>> BEGIN

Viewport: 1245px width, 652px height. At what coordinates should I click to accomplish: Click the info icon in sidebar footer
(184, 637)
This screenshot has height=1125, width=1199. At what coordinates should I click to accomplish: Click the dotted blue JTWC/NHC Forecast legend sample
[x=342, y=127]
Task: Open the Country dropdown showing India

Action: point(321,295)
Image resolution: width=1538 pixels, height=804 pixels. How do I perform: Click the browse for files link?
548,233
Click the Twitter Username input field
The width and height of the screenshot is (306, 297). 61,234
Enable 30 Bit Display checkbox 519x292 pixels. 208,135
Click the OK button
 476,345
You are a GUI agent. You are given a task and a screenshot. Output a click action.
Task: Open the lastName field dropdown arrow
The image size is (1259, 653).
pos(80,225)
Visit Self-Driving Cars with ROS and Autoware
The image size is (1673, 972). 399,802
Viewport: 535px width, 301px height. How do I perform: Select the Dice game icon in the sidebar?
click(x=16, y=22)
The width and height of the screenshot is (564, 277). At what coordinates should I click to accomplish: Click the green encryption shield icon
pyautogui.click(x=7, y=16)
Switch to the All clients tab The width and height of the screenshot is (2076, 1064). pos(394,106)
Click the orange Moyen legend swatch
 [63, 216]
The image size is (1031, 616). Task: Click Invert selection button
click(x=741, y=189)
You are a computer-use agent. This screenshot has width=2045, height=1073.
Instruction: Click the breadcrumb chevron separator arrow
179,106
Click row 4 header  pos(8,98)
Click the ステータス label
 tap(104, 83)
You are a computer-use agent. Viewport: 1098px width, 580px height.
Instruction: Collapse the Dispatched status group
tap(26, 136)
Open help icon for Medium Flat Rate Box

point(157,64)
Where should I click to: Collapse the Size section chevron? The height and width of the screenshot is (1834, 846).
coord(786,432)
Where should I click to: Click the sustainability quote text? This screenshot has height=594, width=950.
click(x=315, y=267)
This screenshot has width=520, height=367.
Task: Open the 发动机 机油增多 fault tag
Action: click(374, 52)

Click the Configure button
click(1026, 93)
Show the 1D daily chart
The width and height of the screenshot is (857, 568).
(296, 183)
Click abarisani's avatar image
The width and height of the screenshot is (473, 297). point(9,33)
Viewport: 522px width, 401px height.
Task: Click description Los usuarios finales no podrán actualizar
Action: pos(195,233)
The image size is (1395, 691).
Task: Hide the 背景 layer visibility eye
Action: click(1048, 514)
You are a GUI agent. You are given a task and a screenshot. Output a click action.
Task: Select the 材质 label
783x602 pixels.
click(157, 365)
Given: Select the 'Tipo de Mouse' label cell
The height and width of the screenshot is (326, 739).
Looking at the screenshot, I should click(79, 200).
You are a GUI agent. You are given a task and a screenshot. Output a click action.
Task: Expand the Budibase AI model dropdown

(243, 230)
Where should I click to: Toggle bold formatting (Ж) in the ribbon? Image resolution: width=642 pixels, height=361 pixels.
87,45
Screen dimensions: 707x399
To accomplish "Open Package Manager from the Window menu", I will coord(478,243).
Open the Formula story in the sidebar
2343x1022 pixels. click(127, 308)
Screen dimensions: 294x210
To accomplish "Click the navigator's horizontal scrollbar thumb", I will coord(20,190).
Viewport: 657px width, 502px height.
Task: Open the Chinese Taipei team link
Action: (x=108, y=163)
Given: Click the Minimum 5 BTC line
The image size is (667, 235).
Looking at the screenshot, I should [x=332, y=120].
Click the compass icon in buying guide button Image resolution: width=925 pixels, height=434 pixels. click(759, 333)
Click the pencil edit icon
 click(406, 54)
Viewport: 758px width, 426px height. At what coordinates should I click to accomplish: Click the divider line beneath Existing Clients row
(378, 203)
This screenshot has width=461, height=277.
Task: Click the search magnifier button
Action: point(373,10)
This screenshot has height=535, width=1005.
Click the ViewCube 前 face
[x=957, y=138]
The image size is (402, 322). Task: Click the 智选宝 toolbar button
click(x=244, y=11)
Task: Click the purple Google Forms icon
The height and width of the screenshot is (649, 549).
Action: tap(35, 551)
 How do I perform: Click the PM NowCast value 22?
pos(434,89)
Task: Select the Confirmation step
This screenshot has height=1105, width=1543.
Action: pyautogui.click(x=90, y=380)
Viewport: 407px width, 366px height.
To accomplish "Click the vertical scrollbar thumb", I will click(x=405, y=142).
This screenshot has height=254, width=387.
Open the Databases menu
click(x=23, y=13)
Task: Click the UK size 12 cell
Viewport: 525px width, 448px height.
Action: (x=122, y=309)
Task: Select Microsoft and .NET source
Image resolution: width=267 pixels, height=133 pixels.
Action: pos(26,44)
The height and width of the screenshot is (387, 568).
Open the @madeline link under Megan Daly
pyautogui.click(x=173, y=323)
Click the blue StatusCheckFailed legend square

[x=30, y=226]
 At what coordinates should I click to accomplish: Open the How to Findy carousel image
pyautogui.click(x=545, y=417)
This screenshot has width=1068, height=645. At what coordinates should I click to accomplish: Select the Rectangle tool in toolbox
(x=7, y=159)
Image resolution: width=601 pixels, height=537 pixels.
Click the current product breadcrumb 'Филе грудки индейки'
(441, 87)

>> END

§ TASK PROMPT
Return each line of the records above in which the word "Where" appears.

§ COMPLETED EXERCISE
Where should I click to: Collapse the Size section chevron? The height and width of the screenshot is (1834, 846).
Where should I click to: Click the sustainability quote text? This screenshot has height=594, width=950.
Where should I click to: Toggle bold formatting (Ж) in the ribbon? Image resolution: width=642 pixels, height=361 pixels.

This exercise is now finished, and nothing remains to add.